Historic thatched cottage to rise as community hub

Richard Burden

Reporter:

Richard Burden

Email:

richard.burden@ulstergazette.co.uk

Monday 27 March 2023 16:03

A DEDICATED band of volunteers are preparing to go public with plans to restore and preserve an historic thatched cottage at Kilmore, with the emphasis very much on a community base.

And the Kilmore Oneilland Trust - established in 2021 - has reached this exciting stage thanks to a £10,000 grant from the Architectural Heritage Fund.

A charitable Trust, made up of nine unpaid volunteers and trustees, it was one of 10 groups across Northern Ireland to share in a £110,000 windfall to help ‘firm up’ and hone proposals to ensure the future of some of our most precious architectural gems.

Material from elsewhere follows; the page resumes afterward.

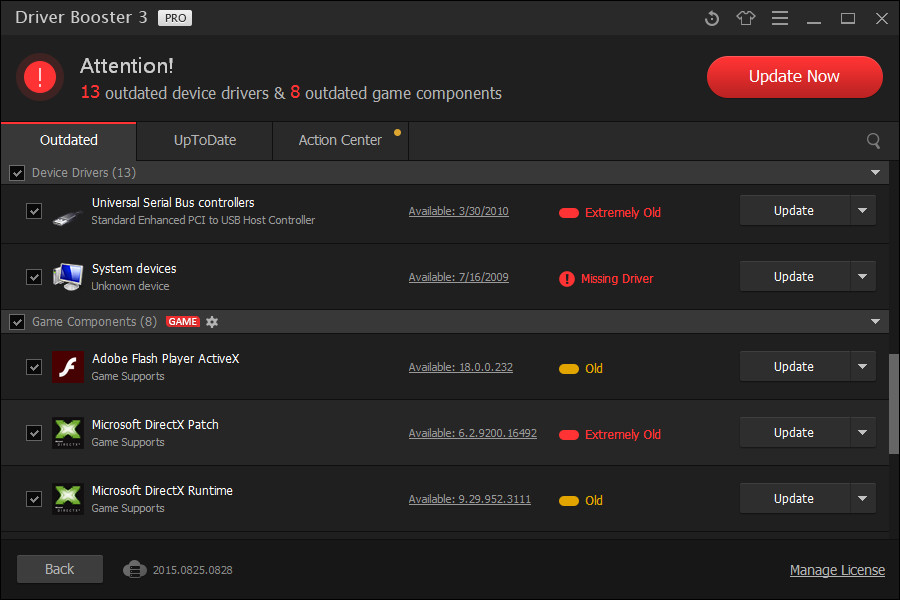Open the hamburger main menu icon
The width and height of the screenshot is (900, 600).
click(779, 18)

Kilmore Cottage is one such gem and is in serious need of restoration before it is lost for good.

And thanks to the efforts of the Kilmore Oneilland Building Preservation Trust, the future is looking good.

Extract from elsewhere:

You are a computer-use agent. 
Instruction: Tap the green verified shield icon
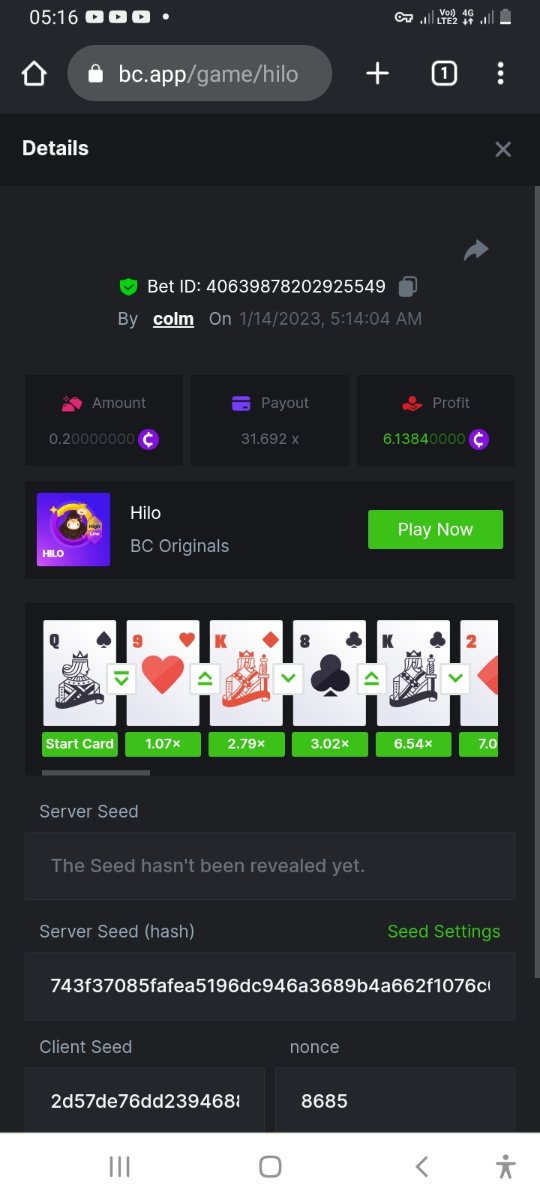point(128,287)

The money has been used to fund a viability study, with drawings now prepared which are ready to be shown to people in the hope of grabbing feedback.

Other avenues of funding are also being explored which would help in the submission of a formal planning application once proposals have been finalised.

And, inevitably, the hope is that what is created will be self-sustaining from both a financial and environmental point of view, with both a residential and commercial element firmly in the trustees’ vision.

Kilmore Cottage appears on the first map of the area – dated 1707 – but is actually thought to date back to the 1600s. It has stood vacant since the 1980s.

Seventy years ago there were over 30,000 thatched cottages in Northern Ireland, but that number has sadly dwindled away to leave just over 100 still surviving

Trustee Conor Sandford - who studied archaeology at Queen’s University in Belfast - has, along with fellow volunteers, been a driving force to ensure Kilmore does not go the way of so many others lost forever.

“Buildings are not just buildings,” insists Conor. “They are more than bricks and mortar. They have a narrative and that is worth preserving.”

A very fair and apt observation from a man who has previously pushed himself in a 144km running challenge to try and raise the money to support the restoration of Kilmore Cottage, back when such hopes were hatched.

From the beginning of a vision to bring it back, Conor - now living in Belfast - is excited about the future.

Trustees have been meeting and are in the process of finalising plans for a community engagemen; it’s been a long road, involved many hours of discussion, outside-the-box thinking, logic and invention, and a drive and a passion to push forward.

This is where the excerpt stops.